* ASSIGNED TASK:
When the line with "You are a computer-use agent." appears below, start repeating lines exactly, and keep going through the line with "Instruction: Open the"; add nothing outside that span.

* DATA:

Content starts

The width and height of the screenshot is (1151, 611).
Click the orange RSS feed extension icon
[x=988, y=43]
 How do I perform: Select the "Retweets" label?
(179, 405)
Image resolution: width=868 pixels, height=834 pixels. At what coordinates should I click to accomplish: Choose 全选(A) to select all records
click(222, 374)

Content ends
Content starts

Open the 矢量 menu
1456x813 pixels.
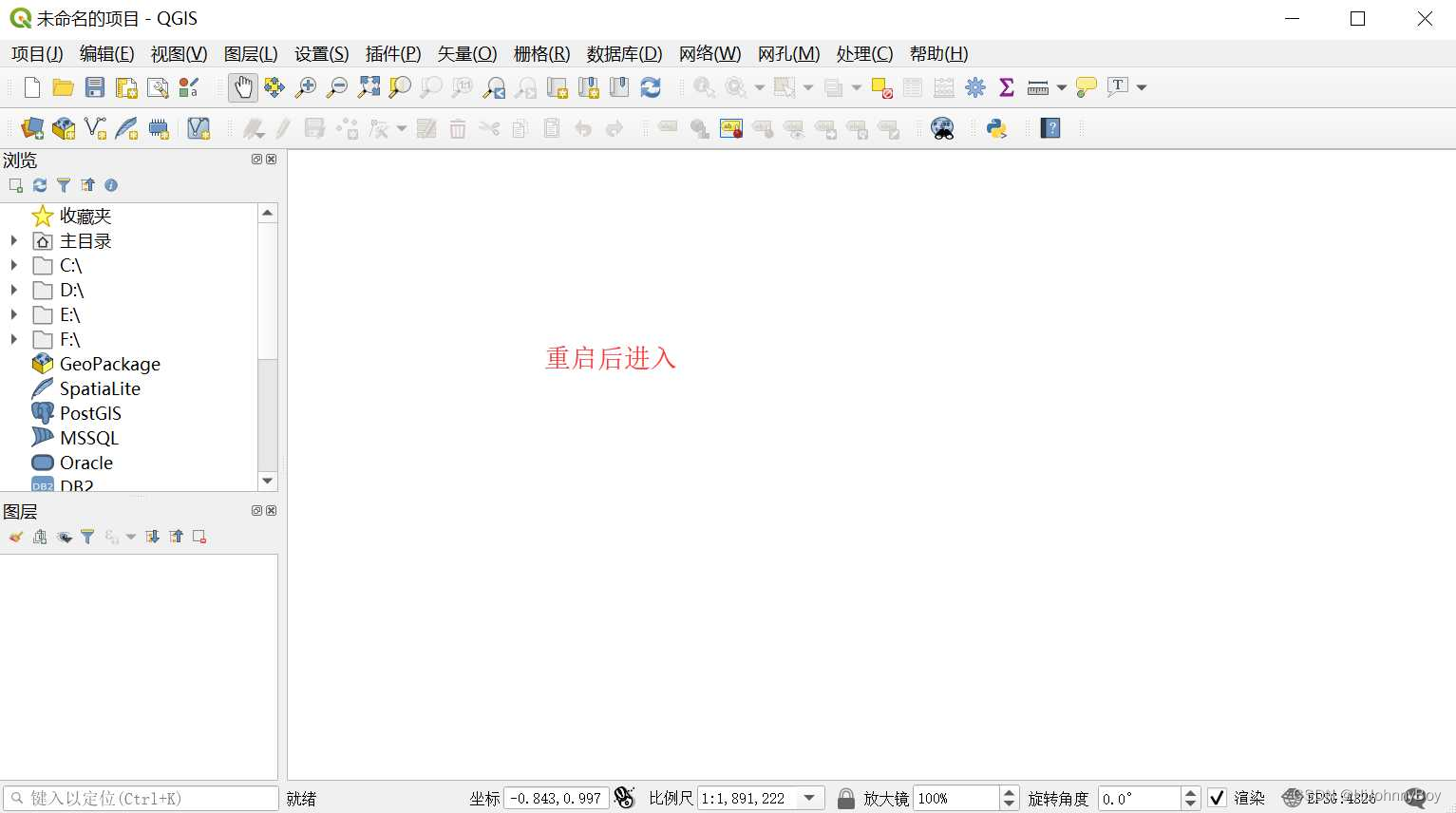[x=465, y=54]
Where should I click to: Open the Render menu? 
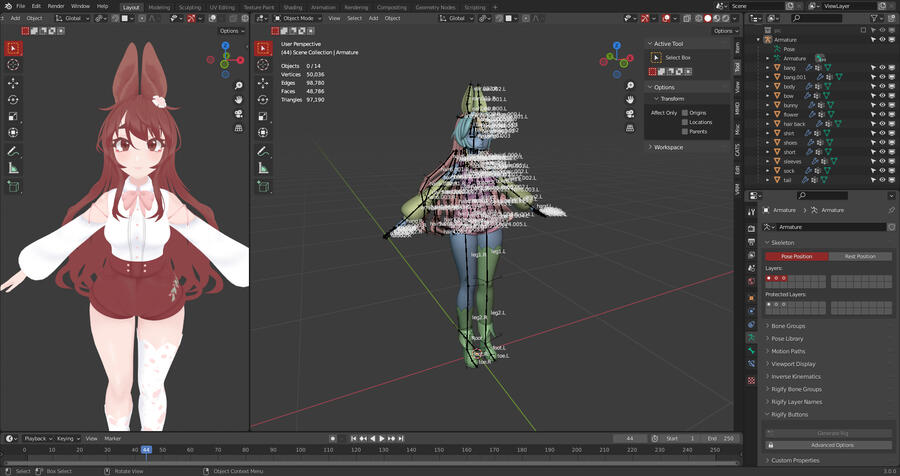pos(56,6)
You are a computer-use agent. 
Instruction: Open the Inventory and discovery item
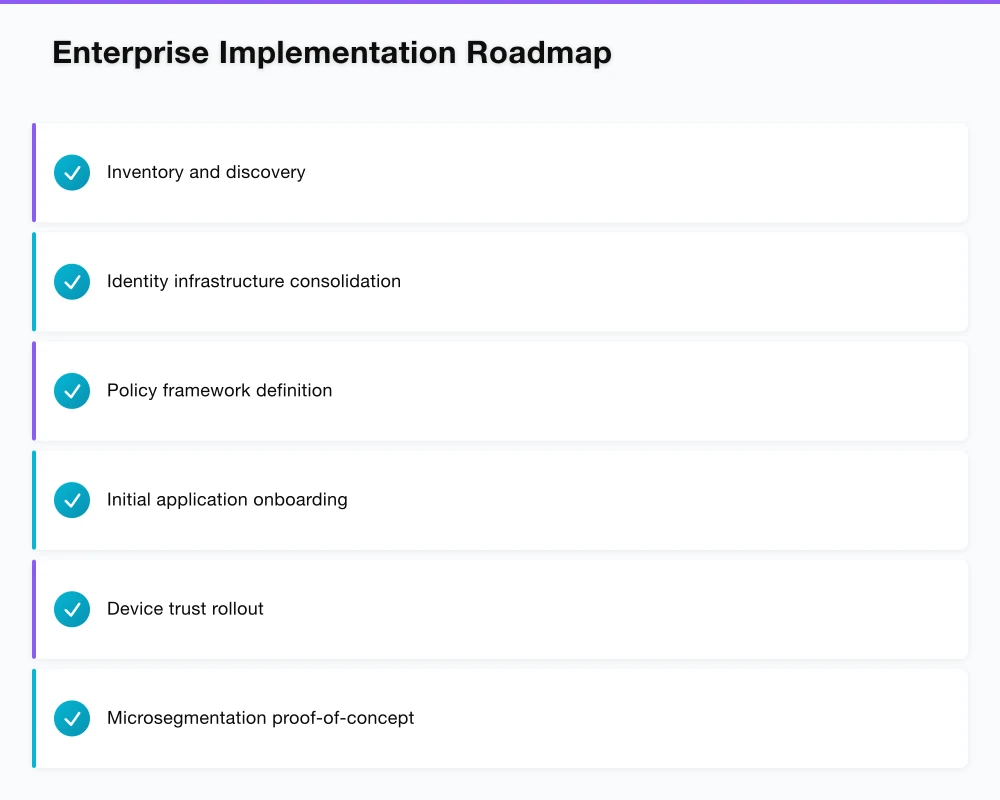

Content ends
Content starts

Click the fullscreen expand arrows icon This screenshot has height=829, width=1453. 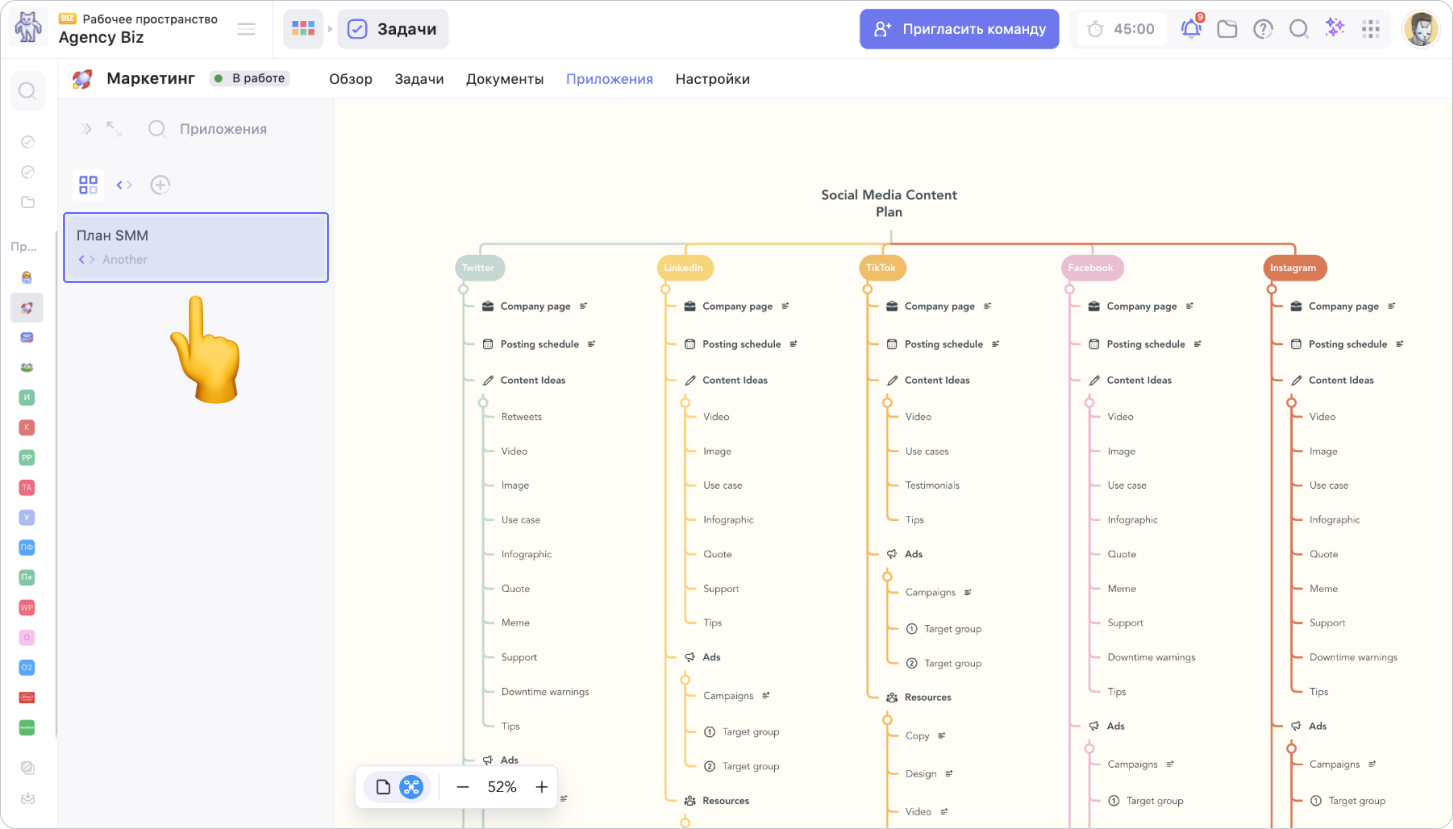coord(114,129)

Content ends

* ANSWER SECTION:
You are a computer-use agent. 
Instruction: Open the Inventory and discovery item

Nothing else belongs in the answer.